What is this about? Basically, the film involves two middle managers who are so frustrated with their position and status. The last straw is their loss of privilege and power they feel towards the opposite sex (i.e. feminism in the form of sexual harassment lawsuits in the 90s). The come up with a scheme to woo the most vulnerable female (at the same time) and then dump her when she starts really falling for them. If that makes you laugh because it’s so over-the-top, then you’ll probably appreciate the film a lot more.

Personal Comments
There are three things that stand out. First, I liked the way the film tapped into a feeling of powerlessness and frustration that may have peaked for many white, middle-managers in 90’s corporate America. There are typical reasons middle-managers feel frustrated–the inability to rise up the ladder and the feeling of being passed over, etc. , but the last straw may have been the rise of minorities and women, and consequentely, the loss of traditionally easy and available targets for these white males. What Eckhart does with this premise ultimately disappointed me, but the journey was quite compelling.
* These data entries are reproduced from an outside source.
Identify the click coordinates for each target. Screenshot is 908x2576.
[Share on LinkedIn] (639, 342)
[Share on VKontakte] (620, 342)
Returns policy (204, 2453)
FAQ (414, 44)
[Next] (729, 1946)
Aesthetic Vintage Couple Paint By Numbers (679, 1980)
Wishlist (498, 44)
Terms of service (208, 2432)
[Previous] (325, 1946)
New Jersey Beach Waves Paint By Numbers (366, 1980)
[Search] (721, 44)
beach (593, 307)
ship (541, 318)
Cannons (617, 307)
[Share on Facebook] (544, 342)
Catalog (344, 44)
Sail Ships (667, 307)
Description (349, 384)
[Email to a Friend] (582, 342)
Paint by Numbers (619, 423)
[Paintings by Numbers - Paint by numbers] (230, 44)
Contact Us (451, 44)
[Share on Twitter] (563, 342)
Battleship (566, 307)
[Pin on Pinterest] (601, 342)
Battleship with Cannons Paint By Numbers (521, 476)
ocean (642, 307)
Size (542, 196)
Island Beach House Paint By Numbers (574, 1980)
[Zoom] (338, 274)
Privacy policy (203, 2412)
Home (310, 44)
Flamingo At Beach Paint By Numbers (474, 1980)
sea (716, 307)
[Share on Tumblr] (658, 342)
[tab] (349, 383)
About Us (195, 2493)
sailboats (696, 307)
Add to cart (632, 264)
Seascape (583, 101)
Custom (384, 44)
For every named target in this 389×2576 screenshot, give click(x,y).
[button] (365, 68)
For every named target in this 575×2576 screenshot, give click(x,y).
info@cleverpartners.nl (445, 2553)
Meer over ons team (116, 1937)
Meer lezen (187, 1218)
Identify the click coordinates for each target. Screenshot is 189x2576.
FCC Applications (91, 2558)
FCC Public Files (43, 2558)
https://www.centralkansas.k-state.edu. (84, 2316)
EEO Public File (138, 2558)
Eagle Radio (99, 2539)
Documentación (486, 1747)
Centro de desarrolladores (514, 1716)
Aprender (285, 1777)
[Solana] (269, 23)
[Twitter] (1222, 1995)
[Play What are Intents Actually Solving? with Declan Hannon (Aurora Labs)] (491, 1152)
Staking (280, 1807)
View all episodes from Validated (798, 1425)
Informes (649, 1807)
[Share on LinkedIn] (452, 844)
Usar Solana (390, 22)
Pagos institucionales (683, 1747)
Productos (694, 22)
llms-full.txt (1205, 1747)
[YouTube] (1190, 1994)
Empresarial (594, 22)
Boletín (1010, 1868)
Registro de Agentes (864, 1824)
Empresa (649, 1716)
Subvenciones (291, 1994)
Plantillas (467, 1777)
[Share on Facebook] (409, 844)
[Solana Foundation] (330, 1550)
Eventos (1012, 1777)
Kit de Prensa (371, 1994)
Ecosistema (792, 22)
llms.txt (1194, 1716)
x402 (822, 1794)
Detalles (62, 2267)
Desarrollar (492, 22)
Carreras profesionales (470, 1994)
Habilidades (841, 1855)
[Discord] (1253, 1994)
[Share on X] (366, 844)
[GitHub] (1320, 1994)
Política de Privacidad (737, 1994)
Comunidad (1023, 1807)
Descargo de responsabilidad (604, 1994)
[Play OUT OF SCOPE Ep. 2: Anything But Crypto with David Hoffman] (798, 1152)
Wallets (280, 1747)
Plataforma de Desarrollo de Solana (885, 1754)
That’s the second thing I liked about the film. The very good acting and solid dialogue hooked me fairly quickly. As the film progressed the tension and squirm factor increased; I can’t recall when I’ve felt this uncomfortable and tense. The sensation made me think of horror films. There was also a level of suspense about the what the characters actually felt and the way the film would end.

By the way, of the actors, I really liked Aaron Eckhart’s performance the most. If I had seen this in ’97 I would have called him a rising star. The dialogue is solid in the film, but you can tell Eckhart’s acting is taking the dialogue to another level. He’s cruel and shallow in an over-the-top and believeable (unlike Ricky Jervais and the actors in The Office) way–which made him funny. At the same time, he was able to play charmy seducer so effectively, I wasn’t sure if he falling for female character in question.

Q: Is the film and filmmaker misogynistic?
A: From my point of view, I would say the film and filmmaker are not misogynistic. At least one of the characters is, but even then I think the character is more about power and the amoral and egocentric exercise of it, more than misogyny or racism.

Q: What is the film about?
A: Ultimately, I think the film is about men feeling the loss of power–in the workplace and society–and the frustration that builds as a result. Part of what makes this film so resonant is that I think many men feel or felt this way.

1 Response to “In the Company of Men (Review)”

  1. Mitchell

    One of the best things about this film is the way it’s shot. Most of the first thirty minutes of the movie is a series of one-camera shots with little (if any) camera movement. We see the two characters on a plane; we see them in a lounge, we see them in a bar, and it is left to the dialogue and the actors to keep you interested. Since there is no action in these scenes, the focus is on dialogue and character and it’s all very interesting. There’s even one seen, in an airport, where the camera and actors do move (they are walking through a terminal), but since the camera is following at the same pace as the actors’ gaits, the characters stay in the same place in the frame; the only thing moving is really the background.

    It was a great way to open a film and it sets up the rest of the film quite well.